Two questions about the experimental results in Tabel 1 of the paper.
Hi, I would like to ask you two questions about the experimental results in the paper's Table 1.
I would like to ask where the acc 53.97 of full tuning of ssv2 was obtained?
When I read VideoMAE, I found that pretrain on ssv2 and then finetune on ssv2 can get 69.3 results. I know your paper is using the K400's pretrain parameters, but I also did experiments and I can achieve 65+ results with 50 rounds finetune on ssv2:

- so my first question is where did you get 53.97 from?
- The second question is that the data in the chart below I also did not find in the table, is it written wrong?

Hi,
Thanks for your raised question.
-
May I know your detailed configuration including command and pre-trained weights?
-
Good catch. We are sorry for that typo. We updated the table while missing the main text. Thanks again for pointing it out and we've fixed it in our camera-ready version.
Hi,
1 pre-trained weights: The pre-training weights I use is
https://drive.google.com/file/d/1JfrhN144Hdg7we213H1WxwR3lGYOlmIn/view
the location where the picture is shown in Annex 1.

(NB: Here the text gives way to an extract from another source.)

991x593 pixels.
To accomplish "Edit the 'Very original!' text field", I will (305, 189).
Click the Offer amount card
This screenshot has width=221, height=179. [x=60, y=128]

2 shell: I basically did not change the shell relative to VideoMAE, but only changed the batch size from 256 to 64. The equivalent is now using the parameters of K400 pretrain 800 rounds and fintune 50 rounds on ssv2. The final results obtained are compared with the same case using ssv2 pretrain 1600 rounds, as the picture in Annex 2 shows, they both exceed 65+ acc1. And the shell is in the Annex 3.
Thanks for your reply. Did you experiment with the VideoMAE codebase?

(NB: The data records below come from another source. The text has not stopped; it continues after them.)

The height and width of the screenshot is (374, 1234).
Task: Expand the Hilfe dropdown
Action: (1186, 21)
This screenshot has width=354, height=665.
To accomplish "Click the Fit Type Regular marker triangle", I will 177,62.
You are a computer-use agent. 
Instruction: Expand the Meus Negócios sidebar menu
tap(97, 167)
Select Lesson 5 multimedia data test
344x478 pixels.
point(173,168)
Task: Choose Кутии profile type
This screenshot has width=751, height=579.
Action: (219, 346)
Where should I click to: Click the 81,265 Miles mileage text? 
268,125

I guess you experiment with strong data augmentation and optimizer (e.g. AdamW). For fair comparison to linear probling, We experiment with the same setting as linear probe, which uses SGD and does not contain strong data augmentation.
Please let me know if I miss something.
Thanks for your reply. I will do the experiment to verify it again!
@ShoufaChen @yangzhen1997 I was also experiencing the same problem. Even though you removed those augmentations and AdamW optimizer, will your method still be able to improve the results? Based on my experiments, adding augmentations and AdamW optimizer did not improve (and sometimes degraded) the performance. This is because in full fine-tuning, they are used to reduce the model overfitting when tuning many parameters. However, in VPT and your method, since we are only tuning a small fraction of parameters, it does not improve model performance. Therefore, would it be fair to report the full fine-tuning results without any augmentations and sophisticated optimizers?